Matt Wallace
Spencer Fellow Tackles Teacher Preparation in Mathematics
There is great power in math; most students just don’t know how to harness it.
“Most students have no understanding about how useful math can be to them. Too often, they see math as a challenge, rather than an opportunity,” said Matt Wallace, a PhD student in math education. Math taught well serves as a “bridge” from a subject often dreaded to one that empowers students to think conceptually and more deeply about the role math plays in a variety of fields, according to Wallace.
Traditionally math assessments have focused on close-ended answers and procedures with student mastery assessed through quizzes and testing. One result is that teachers feel pressure to teach to the test.

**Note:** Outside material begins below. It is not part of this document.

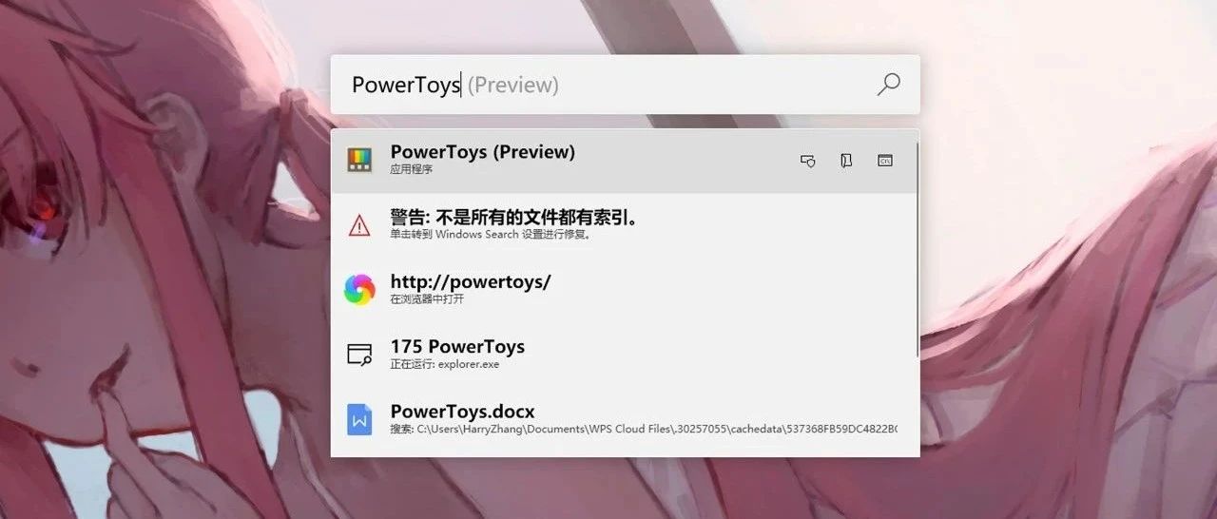The image size is (1217, 519).
Task: Click the PowerToys.docx file path text
Action: [643, 430]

“This approach can reduce the typical math class to test preparation only. Assessment serves many purposes, but test scores should not be the main focus,” said Wallace.

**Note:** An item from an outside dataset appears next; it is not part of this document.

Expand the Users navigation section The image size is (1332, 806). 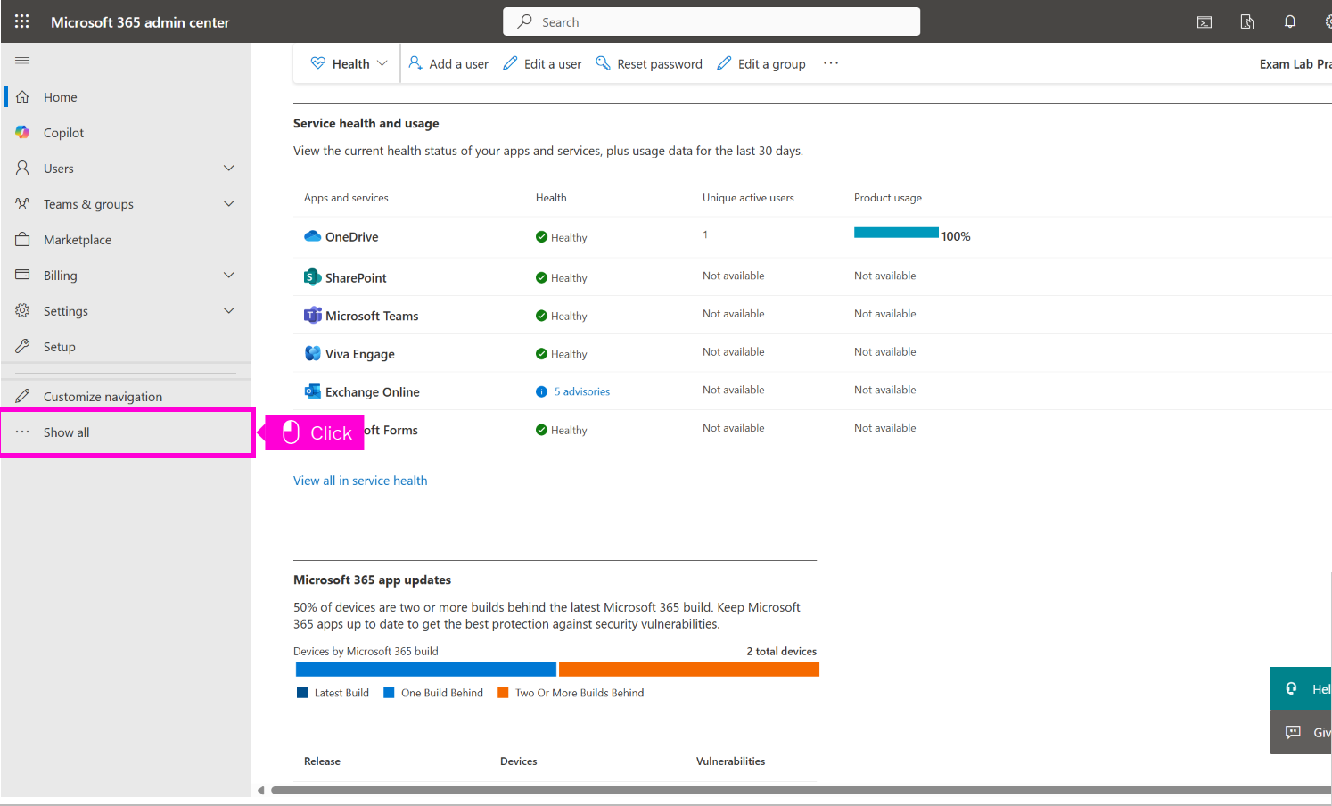228,169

Instead, he argues the future of math instruction lies in contemporary methods which encourage students to reason, find patterns, and explore possible solutions to real world problems. Reform-based assessment methods focus on advancing learning, not just measuring it, so tasks involve problem solving, multiple solutions and strategies, and communicating mathematical ideas. There are a variety of activities and the process is about teachers and students building on prior knowledge. As students gain a genuine understanding of math, research shows that test scores increase as well, according to Wallace.

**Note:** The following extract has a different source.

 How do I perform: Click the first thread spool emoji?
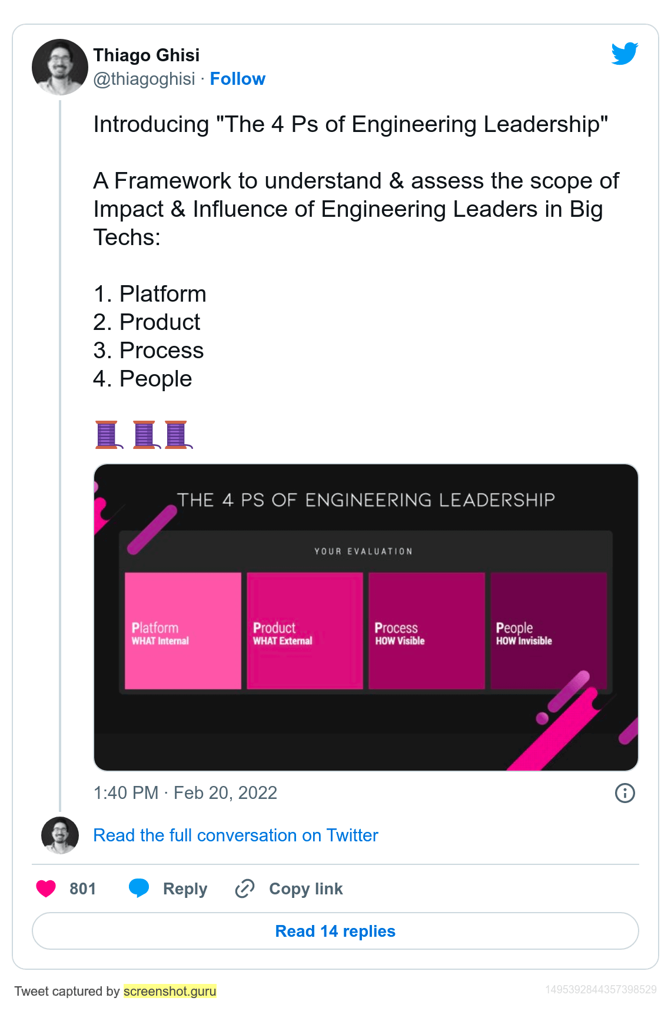pos(107,435)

“Professionals who use math, such as engineers, aren’t following rote procedures but solving problems,” said Wallace. “Students, who learn about math as a concept, have a richer and deeper understanding of the fluidity of math and how it functions. Exploration and creating our own understanding of math becomes an assessment in and of itself.”
However, a lot of professional development for teachers comes in the form of kits or day-long workshops with little to no follow up, which according to Wallace “is a problem because many of these ideas are quite foreign to teachers. Without sustained and math-specific professional development, many contemporary ideas get used in traditional ways. For example, a teacher may give students an open-ended task where they are asked to explain a pattern and use it to make predictions (reform-based), but grade the task as correct/incorrect (traditional).”
Wallace, who received the prestigious Spencer Dissertation Fellowship, is researching how pre-service math teachers in reformed-minded programs learn and deal with the challenges of teaching in a system which still values traditional teaching and assessment methods.
Wallace recognizes that the process is not easy. Math is the most highly scrutinized subject taught at the K-12 level, so it can be hard to overcome more hurdles on top of that. “Pre-service teachers have a lot on their plates, and you are asking them to do something that they have no idea what it will look like in practice,” said Wallace.
Wallace, who wants to be a math teacher educator, hopes his research will not only help him better know the challenges at every stage of pre-service preparation, but also help him understand how to prepare pre-service teachers and shape their assessment practices.
As Wallace explained, student teachers come in with their own experiences as math students (often taught in very traditional ways) and their own notions about how math ought to be taught. Their evolutionary process has many stages that can either help or hinder them in their attempts to apply reform-based methods.
“We need to understand the challenges within that process before we can ever hope to get them to embrace more contemporary methods,” said Wallace.
For example, pre-service teachers are not always placed with reformed-minded mentor teachers, and there can be a lot of tensions between what pre-service teachers are learning, what they are seeing, and what they are being asked to do. New teachers, then, may leave their respective programs with reform-based theories and little practical understanding of how to apply them in the classroom.
In the end, Wallace concedes, “Student teachers have to see it for themselves. Until then, they have to truly believe this method of teaching works. It can be difficult for new teachers because at the end of the year they know they have to get those results. Sometimes, it just has to be a leap of faith.”